== RECORDS FOR PROCESSING ==

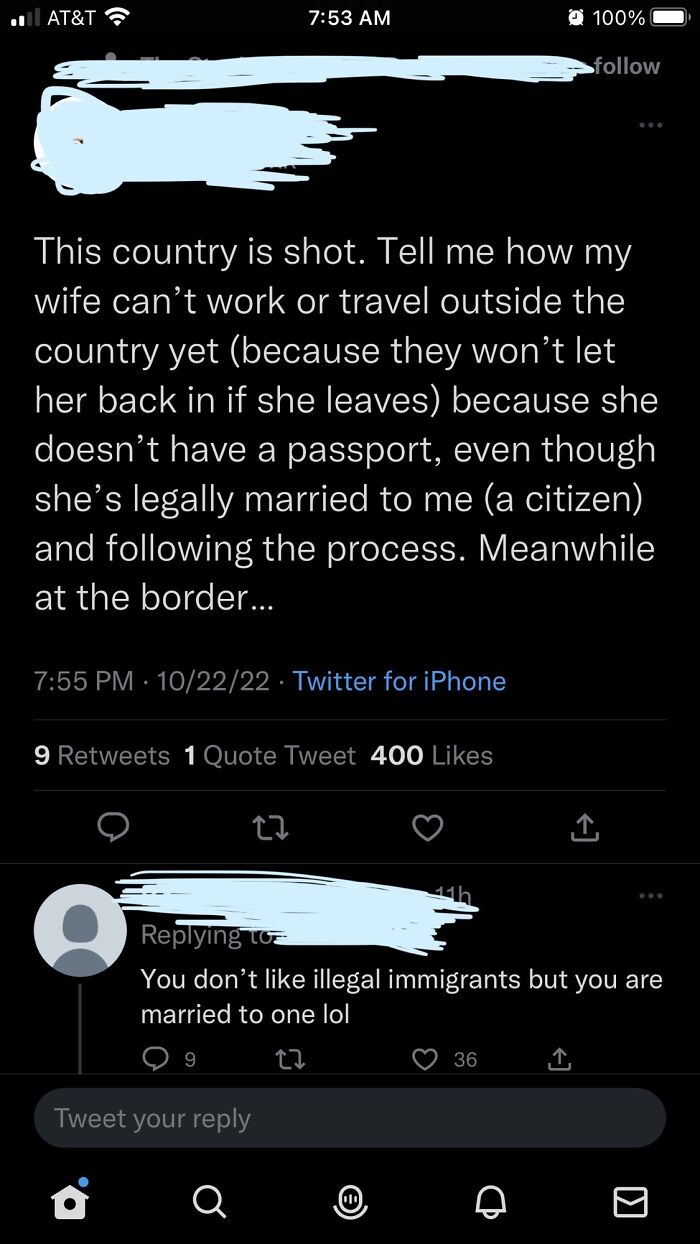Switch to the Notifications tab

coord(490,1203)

===
== RECORDS FOR PROCESSING ==

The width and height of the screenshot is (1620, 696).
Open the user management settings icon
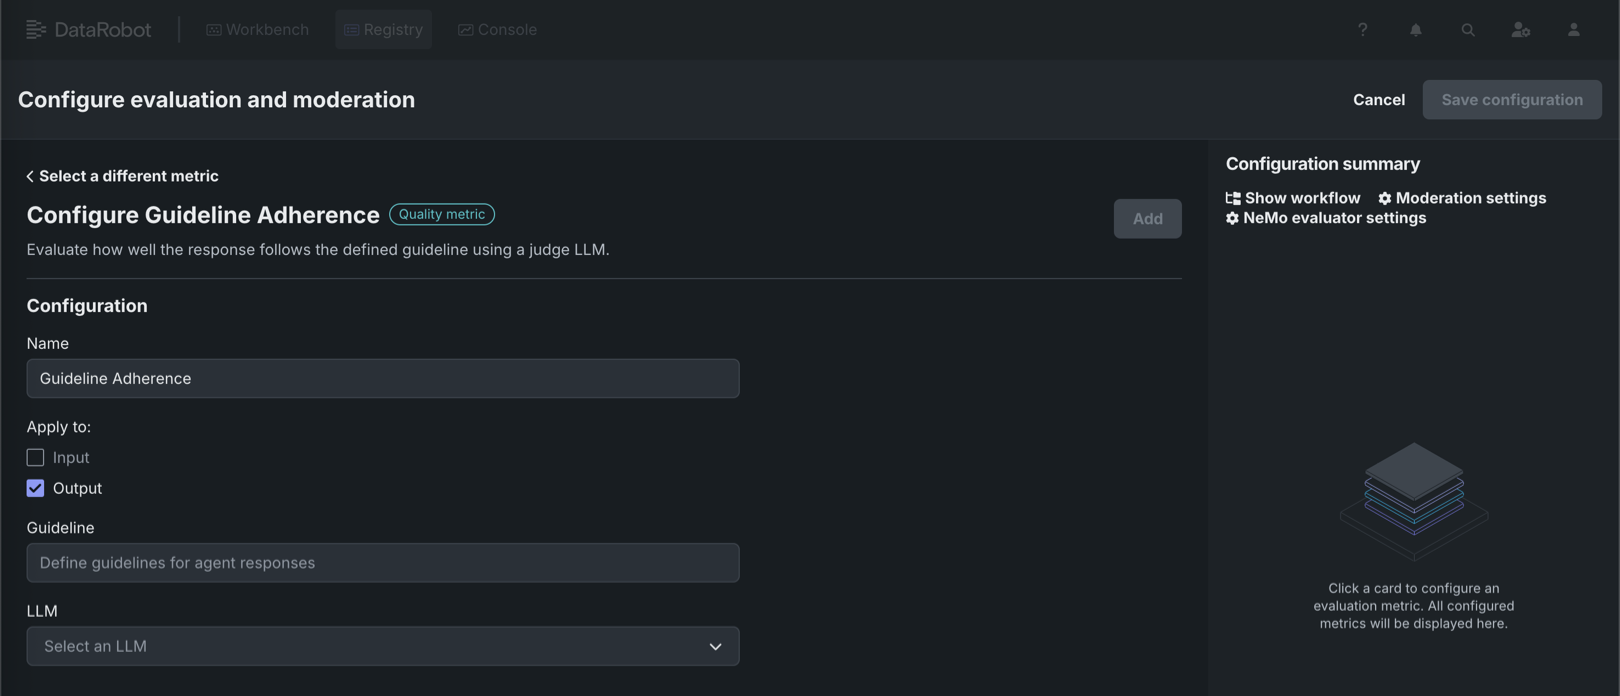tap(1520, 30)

===
== RECORDS FOR PROCESSING ==

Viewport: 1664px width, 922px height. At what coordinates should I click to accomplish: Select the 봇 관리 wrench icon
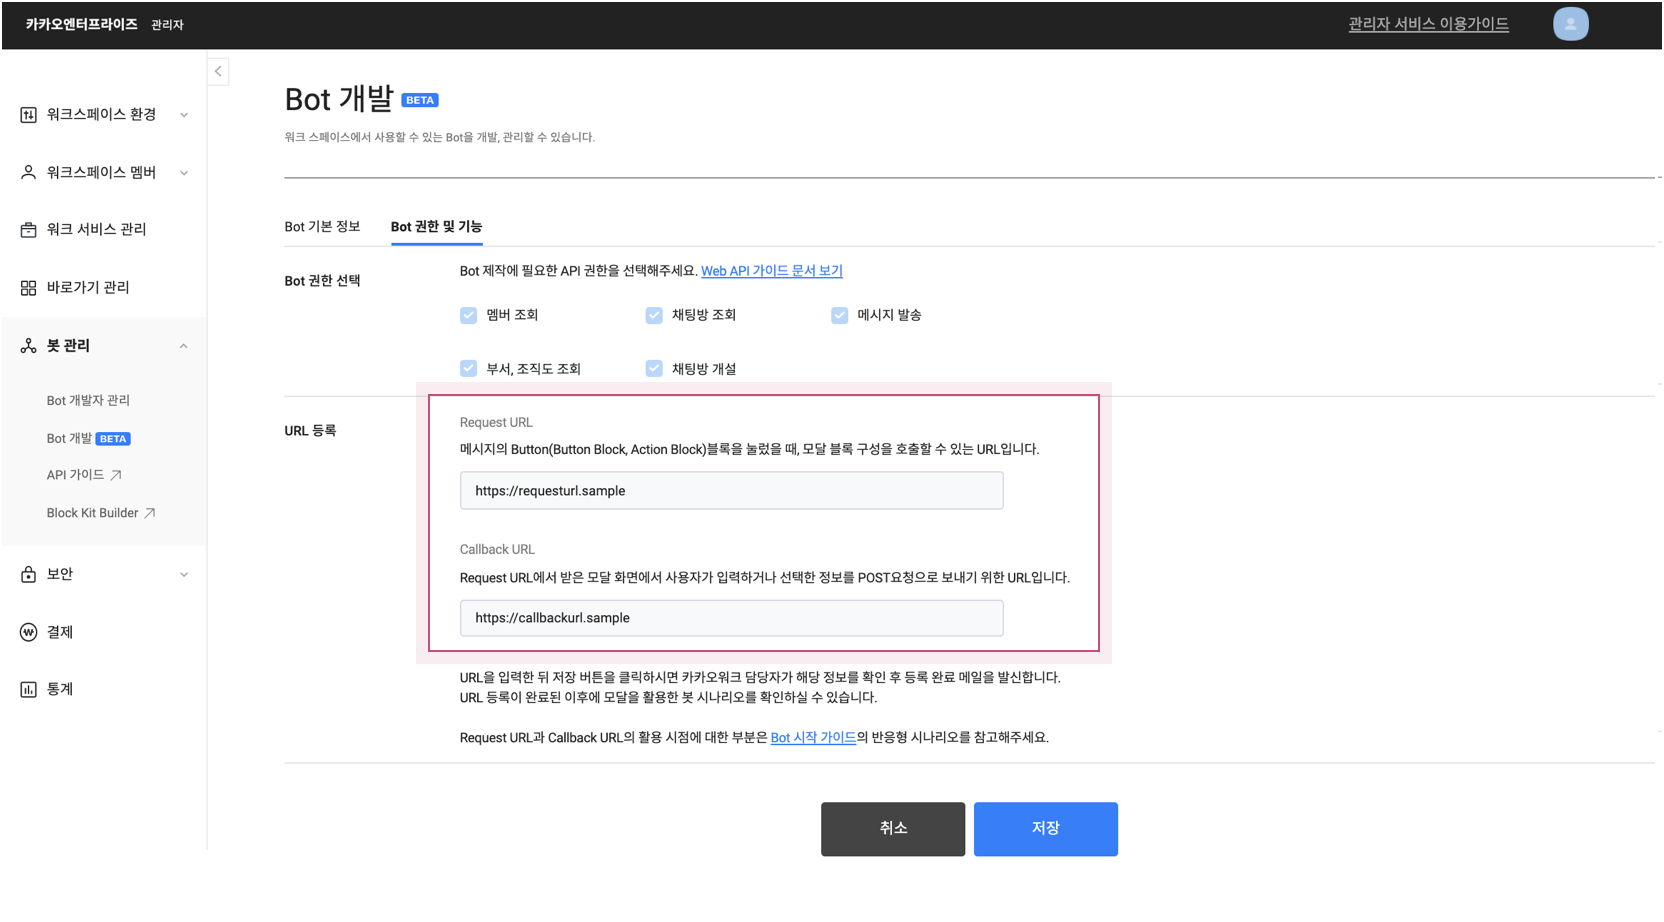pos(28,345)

===

Convert the listing lines into a JSON list of strings, one string per line with blank lines omitted, beginning at the line containing "The width and" and continuing through the line containing "tap(1520, 30)". Leave the pictures out of the result.

[
  "The width and height of the screenshot is (1620, 696).",
  "Open the user management settings icon",
  "tap(1520, 30)"
]